Revistes Catalanes amb Accés Obert (RACO)

Valuing love and valuing the self in Iris Murdoch

Tony Milligan

Resum


David Velleman’s influential analytic reworking of Iris Murdoch’s account of love is problematic. It proposes a rapprochement between Murdochian love and Kantian respect. Both are taken to be responses to, and recognitions of, personhood. I shall try to show that Velleman’s emphasis upon recognition (hence vision) is faithful to Murdoch, but his treatment of love as (i) a purely cognitive response; and (ii) a response which is oriented
towards sheer personhood, departs from her position. Murdochian love is both cognitive and connative, it includes desire oriented towards particular others. The paper will go on to address a problem that Velleman’s reading of Murdoch obscures, the problem of recognizing self-worth without appealing to self-love.
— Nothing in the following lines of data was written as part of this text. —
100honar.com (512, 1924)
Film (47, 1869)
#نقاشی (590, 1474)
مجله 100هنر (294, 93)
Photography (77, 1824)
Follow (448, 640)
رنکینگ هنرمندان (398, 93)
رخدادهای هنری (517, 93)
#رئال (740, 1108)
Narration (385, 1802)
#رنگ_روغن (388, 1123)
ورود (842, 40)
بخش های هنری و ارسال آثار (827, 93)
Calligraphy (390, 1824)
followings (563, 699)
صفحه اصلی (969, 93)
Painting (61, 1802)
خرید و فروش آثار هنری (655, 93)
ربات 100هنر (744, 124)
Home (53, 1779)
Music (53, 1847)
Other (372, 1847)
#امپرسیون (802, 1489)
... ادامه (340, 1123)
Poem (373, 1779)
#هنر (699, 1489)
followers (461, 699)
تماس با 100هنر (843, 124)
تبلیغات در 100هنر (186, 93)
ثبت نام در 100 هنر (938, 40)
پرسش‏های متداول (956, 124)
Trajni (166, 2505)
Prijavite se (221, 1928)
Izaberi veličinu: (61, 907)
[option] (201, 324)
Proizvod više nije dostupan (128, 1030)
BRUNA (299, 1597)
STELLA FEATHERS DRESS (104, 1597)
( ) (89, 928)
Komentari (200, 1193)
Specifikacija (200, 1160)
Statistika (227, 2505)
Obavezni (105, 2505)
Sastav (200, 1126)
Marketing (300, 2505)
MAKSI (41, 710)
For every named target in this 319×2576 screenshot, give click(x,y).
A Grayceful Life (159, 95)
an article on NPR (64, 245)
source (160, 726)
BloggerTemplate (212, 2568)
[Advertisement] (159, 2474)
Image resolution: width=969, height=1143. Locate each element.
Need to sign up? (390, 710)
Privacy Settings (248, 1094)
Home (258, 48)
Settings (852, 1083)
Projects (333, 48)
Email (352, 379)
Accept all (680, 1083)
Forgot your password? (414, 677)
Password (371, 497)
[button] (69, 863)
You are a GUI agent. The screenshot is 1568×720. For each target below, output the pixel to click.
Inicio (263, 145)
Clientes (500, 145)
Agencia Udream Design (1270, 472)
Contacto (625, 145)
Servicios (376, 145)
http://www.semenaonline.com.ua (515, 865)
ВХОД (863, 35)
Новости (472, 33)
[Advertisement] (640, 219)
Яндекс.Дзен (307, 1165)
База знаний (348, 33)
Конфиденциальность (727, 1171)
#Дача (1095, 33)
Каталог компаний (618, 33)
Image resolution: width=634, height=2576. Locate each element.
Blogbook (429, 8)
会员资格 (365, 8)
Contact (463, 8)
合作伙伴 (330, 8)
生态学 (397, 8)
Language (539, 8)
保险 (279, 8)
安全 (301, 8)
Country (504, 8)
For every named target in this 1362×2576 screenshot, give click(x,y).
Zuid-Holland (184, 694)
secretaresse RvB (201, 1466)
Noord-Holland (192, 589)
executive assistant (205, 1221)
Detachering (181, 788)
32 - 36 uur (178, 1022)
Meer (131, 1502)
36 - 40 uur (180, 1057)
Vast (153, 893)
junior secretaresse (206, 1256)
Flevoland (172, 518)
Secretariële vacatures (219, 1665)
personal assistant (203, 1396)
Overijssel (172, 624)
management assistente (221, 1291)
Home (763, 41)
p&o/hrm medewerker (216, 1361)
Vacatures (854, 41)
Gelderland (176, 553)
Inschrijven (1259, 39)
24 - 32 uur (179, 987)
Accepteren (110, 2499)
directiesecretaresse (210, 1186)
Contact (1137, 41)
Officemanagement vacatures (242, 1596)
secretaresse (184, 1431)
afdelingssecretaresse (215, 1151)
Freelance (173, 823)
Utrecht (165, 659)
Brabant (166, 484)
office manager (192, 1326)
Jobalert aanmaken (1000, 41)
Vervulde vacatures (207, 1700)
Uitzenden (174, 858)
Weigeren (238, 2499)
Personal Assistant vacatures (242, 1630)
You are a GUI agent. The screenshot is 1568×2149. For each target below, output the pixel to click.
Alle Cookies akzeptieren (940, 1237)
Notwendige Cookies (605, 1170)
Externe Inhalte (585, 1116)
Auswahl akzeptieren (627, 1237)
I will suggest a way in which Murdoch can manage to do so by attending to the importance of seeing ourselves in the light of another’s love. Iris Murdoch figures repeatedly in contemporary discussions within the philosophy of love, and particularly in work by philosophers who write within the analytic tradition. However, there is a gulf between Murdoch’s own way of writing about love and the way in which love is treated in contemporary analytic debates. An added complication is that an influential analytic account of love set out by David Velleman over a decade ago claims to be broadly in line with Murdoch’s approach. This is an association that may not entirely help her case, given that Velleman’s position, while still a core reference point, is currently out of favour. What follows will nonetheless be broadly sympathetic to Velleman’s strategy of appealing to Murdoch while curtailing the role that love has to play by setting it alongside some other moral response or responses. But I will¡ be less sympathetic towards Velleman’s way of reading Murdoch and his execution of this curtailing strategy. The final section of the paper will address a problem that Velleman’s reading of Murdoch helps to obscure, the problem of recognizing self-worth without appealing to self-love. I will suggest a way in which Murdoch’s commitment to (i) a self/other asymmetry that requires love to be directed outwards, towards others, can be sustained while allowing for (ii) a recognition of the value of the self that does not take the form of self-love or selfrespect.